[What this task involves]
Rewrite the lines below, replacing "computer-use agent" with "desktop automation agent" throughout and leaving everything else untouched.

Element and text location data
_ _ _ _

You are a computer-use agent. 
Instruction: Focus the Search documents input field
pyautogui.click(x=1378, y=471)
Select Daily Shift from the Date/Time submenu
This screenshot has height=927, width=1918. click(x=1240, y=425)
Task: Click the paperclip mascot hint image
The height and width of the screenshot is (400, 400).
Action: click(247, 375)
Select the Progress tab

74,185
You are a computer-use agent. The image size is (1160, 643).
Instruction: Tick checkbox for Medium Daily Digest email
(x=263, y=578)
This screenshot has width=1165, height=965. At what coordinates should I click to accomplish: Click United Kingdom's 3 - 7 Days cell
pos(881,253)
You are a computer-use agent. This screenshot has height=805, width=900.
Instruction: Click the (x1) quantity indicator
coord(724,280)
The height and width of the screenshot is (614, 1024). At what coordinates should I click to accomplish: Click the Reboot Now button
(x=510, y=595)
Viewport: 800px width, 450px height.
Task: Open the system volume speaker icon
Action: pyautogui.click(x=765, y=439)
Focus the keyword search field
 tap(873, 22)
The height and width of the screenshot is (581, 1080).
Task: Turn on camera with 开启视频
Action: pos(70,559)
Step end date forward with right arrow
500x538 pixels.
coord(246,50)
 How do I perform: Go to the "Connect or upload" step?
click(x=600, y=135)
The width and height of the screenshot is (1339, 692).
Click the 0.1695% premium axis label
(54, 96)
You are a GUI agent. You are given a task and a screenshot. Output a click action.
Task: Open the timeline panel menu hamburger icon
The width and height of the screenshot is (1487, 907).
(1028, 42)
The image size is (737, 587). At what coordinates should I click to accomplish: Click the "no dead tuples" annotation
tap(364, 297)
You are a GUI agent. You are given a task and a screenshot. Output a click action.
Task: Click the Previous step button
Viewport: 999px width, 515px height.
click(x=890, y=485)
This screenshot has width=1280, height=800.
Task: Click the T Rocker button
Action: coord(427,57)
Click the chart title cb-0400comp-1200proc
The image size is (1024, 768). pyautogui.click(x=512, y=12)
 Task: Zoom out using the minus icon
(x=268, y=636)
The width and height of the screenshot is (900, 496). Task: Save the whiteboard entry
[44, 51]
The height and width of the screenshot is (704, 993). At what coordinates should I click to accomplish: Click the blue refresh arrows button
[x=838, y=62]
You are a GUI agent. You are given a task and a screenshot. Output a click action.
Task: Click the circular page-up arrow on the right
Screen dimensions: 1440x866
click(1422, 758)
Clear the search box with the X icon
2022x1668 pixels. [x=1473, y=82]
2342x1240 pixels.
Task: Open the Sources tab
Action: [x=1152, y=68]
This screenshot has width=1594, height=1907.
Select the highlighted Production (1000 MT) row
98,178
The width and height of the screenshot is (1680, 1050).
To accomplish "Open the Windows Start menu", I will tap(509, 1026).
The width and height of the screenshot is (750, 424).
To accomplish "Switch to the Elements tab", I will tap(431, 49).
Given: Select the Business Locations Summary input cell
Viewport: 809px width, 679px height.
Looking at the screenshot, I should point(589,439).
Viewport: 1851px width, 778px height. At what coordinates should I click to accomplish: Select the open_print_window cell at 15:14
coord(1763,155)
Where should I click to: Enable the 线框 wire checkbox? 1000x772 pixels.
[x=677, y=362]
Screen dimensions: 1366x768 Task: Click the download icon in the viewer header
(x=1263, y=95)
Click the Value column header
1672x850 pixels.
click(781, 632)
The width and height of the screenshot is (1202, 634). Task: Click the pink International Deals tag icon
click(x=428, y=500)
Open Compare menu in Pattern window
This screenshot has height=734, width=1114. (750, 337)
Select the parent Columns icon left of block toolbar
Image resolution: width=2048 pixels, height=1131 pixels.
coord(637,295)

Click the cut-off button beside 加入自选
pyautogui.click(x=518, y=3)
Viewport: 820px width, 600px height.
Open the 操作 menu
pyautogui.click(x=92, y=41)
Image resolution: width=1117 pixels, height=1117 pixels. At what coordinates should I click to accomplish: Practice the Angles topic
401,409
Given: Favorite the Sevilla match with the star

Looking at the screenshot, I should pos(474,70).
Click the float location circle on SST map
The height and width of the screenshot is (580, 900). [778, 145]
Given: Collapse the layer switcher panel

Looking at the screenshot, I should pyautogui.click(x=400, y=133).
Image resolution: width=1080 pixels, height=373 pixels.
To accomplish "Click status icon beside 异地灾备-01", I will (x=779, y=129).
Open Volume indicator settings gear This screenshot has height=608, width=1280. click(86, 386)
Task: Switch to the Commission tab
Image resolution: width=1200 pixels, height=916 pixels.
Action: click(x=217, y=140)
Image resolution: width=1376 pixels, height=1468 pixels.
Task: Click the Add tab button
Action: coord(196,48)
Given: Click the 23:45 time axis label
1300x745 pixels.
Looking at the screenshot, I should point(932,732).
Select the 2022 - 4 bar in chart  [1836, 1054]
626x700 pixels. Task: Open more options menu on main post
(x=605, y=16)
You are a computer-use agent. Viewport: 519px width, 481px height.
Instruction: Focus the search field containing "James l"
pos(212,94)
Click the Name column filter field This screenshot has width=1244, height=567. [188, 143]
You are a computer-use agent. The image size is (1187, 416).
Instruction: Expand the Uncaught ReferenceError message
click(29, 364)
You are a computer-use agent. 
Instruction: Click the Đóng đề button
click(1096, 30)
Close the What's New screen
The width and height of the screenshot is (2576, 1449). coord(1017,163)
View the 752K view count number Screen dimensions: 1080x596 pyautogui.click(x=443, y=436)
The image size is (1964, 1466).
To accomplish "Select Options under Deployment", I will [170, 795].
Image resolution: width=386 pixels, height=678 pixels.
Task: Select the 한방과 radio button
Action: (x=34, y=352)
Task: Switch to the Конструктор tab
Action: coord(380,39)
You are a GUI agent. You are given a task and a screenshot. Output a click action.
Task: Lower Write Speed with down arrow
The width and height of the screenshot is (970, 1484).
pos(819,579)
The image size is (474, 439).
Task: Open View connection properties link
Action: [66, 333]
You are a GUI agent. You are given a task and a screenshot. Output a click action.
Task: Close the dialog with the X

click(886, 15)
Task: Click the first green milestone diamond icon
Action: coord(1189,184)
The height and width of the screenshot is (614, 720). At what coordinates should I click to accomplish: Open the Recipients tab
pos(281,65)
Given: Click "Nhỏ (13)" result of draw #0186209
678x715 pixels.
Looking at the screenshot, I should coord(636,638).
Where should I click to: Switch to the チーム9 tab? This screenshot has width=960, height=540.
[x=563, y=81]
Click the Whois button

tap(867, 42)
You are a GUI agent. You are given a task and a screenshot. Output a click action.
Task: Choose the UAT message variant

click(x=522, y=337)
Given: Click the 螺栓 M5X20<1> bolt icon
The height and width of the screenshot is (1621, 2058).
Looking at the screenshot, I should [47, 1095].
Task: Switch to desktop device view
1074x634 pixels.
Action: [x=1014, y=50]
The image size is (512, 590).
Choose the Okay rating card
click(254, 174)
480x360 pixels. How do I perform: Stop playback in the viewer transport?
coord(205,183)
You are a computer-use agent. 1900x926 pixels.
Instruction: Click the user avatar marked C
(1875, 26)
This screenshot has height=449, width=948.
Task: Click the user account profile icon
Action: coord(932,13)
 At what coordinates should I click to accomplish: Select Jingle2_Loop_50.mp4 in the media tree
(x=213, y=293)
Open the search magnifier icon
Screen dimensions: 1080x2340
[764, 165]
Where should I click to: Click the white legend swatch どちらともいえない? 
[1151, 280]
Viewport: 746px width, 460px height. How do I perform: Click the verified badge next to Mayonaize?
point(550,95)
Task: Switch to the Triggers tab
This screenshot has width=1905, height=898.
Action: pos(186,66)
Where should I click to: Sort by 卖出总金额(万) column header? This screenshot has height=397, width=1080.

_ _ _ _

[Complete answer]
You are a desktop automation agent. 
Instruction: Focus the Search documents input field
pyautogui.click(x=1378, y=471)
Select Daily Shift from the Date/Time submenu
This screenshot has height=927, width=1918. click(x=1240, y=425)
Task: Click the paperclip mascot hint image
The height and width of the screenshot is (400, 400).
Action: click(247, 375)
Select the Progress tab

74,185
You are a desktop automation agent. The image size is (1160, 643).
Instruction: Tick checkbox for Medium Daily Digest email
(x=263, y=578)
This screenshot has width=1165, height=965. At what coordinates should I click to accomplish: Click United Kingdom's 3 - 7 Days cell
pos(881,253)
You are a desktop automation agent. This screenshot has height=805, width=900.
Instruction: Click the (x1) quantity indicator
coord(724,280)
The height and width of the screenshot is (614, 1024). At what coordinates should I click to accomplish: Click the Reboot Now button
(x=510, y=595)
Viewport: 800px width, 450px height.
Task: Open the system volume speaker icon
Action: pyautogui.click(x=765, y=439)
Focus the keyword search field
 tap(873, 22)
The height and width of the screenshot is (581, 1080).
Task: Turn on camera with 开启视频
Action: pos(70,559)
Step end date forward with right arrow
500x538 pixels.
coord(246,50)
 How do I perform: Go to the "Connect or upload" step?
click(x=600, y=135)
The width and height of the screenshot is (1339, 692).
Click the 0.1695% premium axis label
(54, 96)
You are a GUI agent. You are given a task and a screenshot. Output a click action.
Task: Open the timeline panel menu hamburger icon
The width and height of the screenshot is (1487, 907).
(1028, 42)
The image size is (737, 587). At what coordinates should I click to accomplish: Click the "no dead tuples" annotation
tap(364, 297)
You are a GUI agent. You are given a task and a screenshot. Output a click action.
Task: Click the Previous step button
Viewport: 999px width, 515px height.
click(x=890, y=485)
This screenshot has width=1280, height=800.
Task: Click the T Rocker button
Action: coord(427,57)
Click the chart title cb-0400comp-1200proc
The image size is (1024, 768). pyautogui.click(x=512, y=12)
 Task: Zoom out using the minus icon
(x=268, y=636)
The width and height of the screenshot is (900, 496). Task: Save the whiteboard entry
[44, 51]
The height and width of the screenshot is (704, 993). At what coordinates should I click to accomplish: Click the blue refresh arrows button
[x=838, y=62]
You are a GUI agent. You are given a task and a screenshot. Output a click action.
Task: Click the circular page-up arrow on the right
Screen dimensions: 1440x866
click(1422, 758)
Clear the search box with the X icon
2022x1668 pixels. [x=1473, y=82]
2342x1240 pixels.
Task: Open the Sources tab
Action: [x=1152, y=68]
This screenshot has width=1594, height=1907.
Select the highlighted Production (1000 MT) row
98,178
The width and height of the screenshot is (1680, 1050).
To accomplish "Open the Windows Start menu", I will tap(509, 1026).
The width and height of the screenshot is (750, 424).
To accomplish "Switch to the Elements tab", I will tap(431, 49).
Given: Select the Business Locations Summary input cell
Viewport: 809px width, 679px height.
Looking at the screenshot, I should point(589,439).
Viewport: 1851px width, 778px height. At what coordinates should I click to accomplish: Select the open_print_window cell at 15:14
coord(1763,155)
Where should I click to: Enable the 线框 wire checkbox? 1000x772 pixels.
[x=677, y=362]
Screen dimensions: 1366x768 Task: Click the download icon in the viewer header
(x=1263, y=95)
Click the Value column header
1672x850 pixels.
click(781, 632)
The width and height of the screenshot is (1202, 634). Task: Click the pink International Deals tag icon
click(x=428, y=500)
Open Compare menu in Pattern window
This screenshot has height=734, width=1114. (750, 337)
Select the parent Columns icon left of block toolbar
Image resolution: width=2048 pixels, height=1131 pixels.
coord(637,295)

Click the cut-off button beside 加入自选
pyautogui.click(x=518, y=3)
Viewport: 820px width, 600px height.
Open the 操作 menu
pyautogui.click(x=92, y=41)
Image resolution: width=1117 pixels, height=1117 pixels. At what coordinates should I click to accomplish: Practice the Angles topic
401,409
Given: Favorite the Sevilla match with the star

Looking at the screenshot, I should pos(474,70).
Click the float location circle on SST map
The height and width of the screenshot is (580, 900). [778, 145]
Given: Collapse the layer switcher panel

Looking at the screenshot, I should pyautogui.click(x=400, y=133).
Image resolution: width=1080 pixels, height=373 pixels.
To accomplish "Click status icon beside 异地灾备-01", I will (x=779, y=129).
Open Volume indicator settings gear This screenshot has height=608, width=1280. click(86, 386)
Task: Switch to the Commission tab
Image resolution: width=1200 pixels, height=916 pixels.
Action: click(x=217, y=140)
Image resolution: width=1376 pixels, height=1468 pixels.
Task: Click the Add tab button
Action: coord(196,48)
Given: Click the 23:45 time axis label
1300x745 pixels.
Looking at the screenshot, I should point(932,732).
Select the 2022 - 4 bar in chart  [1836, 1054]
626x700 pixels. Task: Open more options menu on main post
(x=605, y=16)
You are a desktop automation agent. Viewport: 519px width, 481px height.
Instruction: Focus the search field containing "James l"
pos(212,94)
Click the Name column filter field This screenshot has width=1244, height=567. [188, 143]
You are a desktop automation agent. The image size is (1187, 416).
Instruction: Expand the Uncaught ReferenceError message
click(29, 364)
You are a desktop automation agent. 
Instruction: Click the Đóng đề button
click(1096, 30)
Close the What's New screen
The width and height of the screenshot is (2576, 1449). coord(1017,163)
View the 752K view count number Screen dimensions: 1080x596 pyautogui.click(x=443, y=436)
The image size is (1964, 1466).
To accomplish "Select Options under Deployment", I will [170, 795].
Image resolution: width=386 pixels, height=678 pixels.
Task: Select the 한방과 radio button
Action: (x=34, y=352)
Task: Switch to the Конструктор tab
Action: coord(380,39)
You are a GUI agent. You are given a task and a screenshot. Output a click action.
Task: Lower Write Speed with down arrow
The width and height of the screenshot is (970, 1484).
pos(819,579)
The image size is (474, 439).
Task: Open View connection properties link
Action: [66, 333]
You are a GUI agent. You are given a task and a screenshot. Output a click action.
Task: Close the dialog with the X

click(886, 15)
Task: Click the first green milestone diamond icon
Action: coord(1189,184)
The height and width of the screenshot is (614, 720). At what coordinates should I click to accomplish: Open the Recipients tab
pos(281,65)
Given: Click "Nhỏ (13)" result of draw #0186209
678x715 pixels.
Looking at the screenshot, I should coord(636,638).
Where should I click to: Switch to the チーム9 tab? This screenshot has width=960, height=540.
[x=563, y=81]
Click the Whois button

tap(867, 42)
You are a GUI agent. You are given a task and a screenshot. Output a click action.
Task: Choose the UAT message variant

click(x=522, y=337)
Given: Click the 螺栓 M5X20<1> bolt icon
The height and width of the screenshot is (1621, 2058).
Looking at the screenshot, I should [47, 1095].
Task: Switch to desktop device view
1074x634 pixels.
Action: [x=1014, y=50]
The image size is (512, 590).
Choose the Okay rating card
click(254, 174)
480x360 pixels. How do I perform: Stop playback in the viewer transport?
coord(205,183)
You are a desktop automation agent. 1900x926 pixels.
Instruction: Click the user avatar marked C
(1875, 26)
This screenshot has height=449, width=948.
Task: Click the user account profile icon
Action: coord(932,13)
 At what coordinates should I click to accomplish: Select Jingle2_Loop_50.mp4 in the media tree
(x=213, y=293)
Open the search magnifier icon
Screen dimensions: 1080x2340
[764, 165]
Where should I click to: Click the white legend swatch どちらともいえない? 
[1151, 280]
Viewport: 746px width, 460px height. How do I perform: Click the verified badge next to Mayonaize?
point(550,95)
Task: Switch to the Triggers tab
This screenshot has width=1905, height=898.
Action: pos(186,66)
Where should I click to: Sort by 卖出总金额(万) column header? This screenshot has height=397, width=1080.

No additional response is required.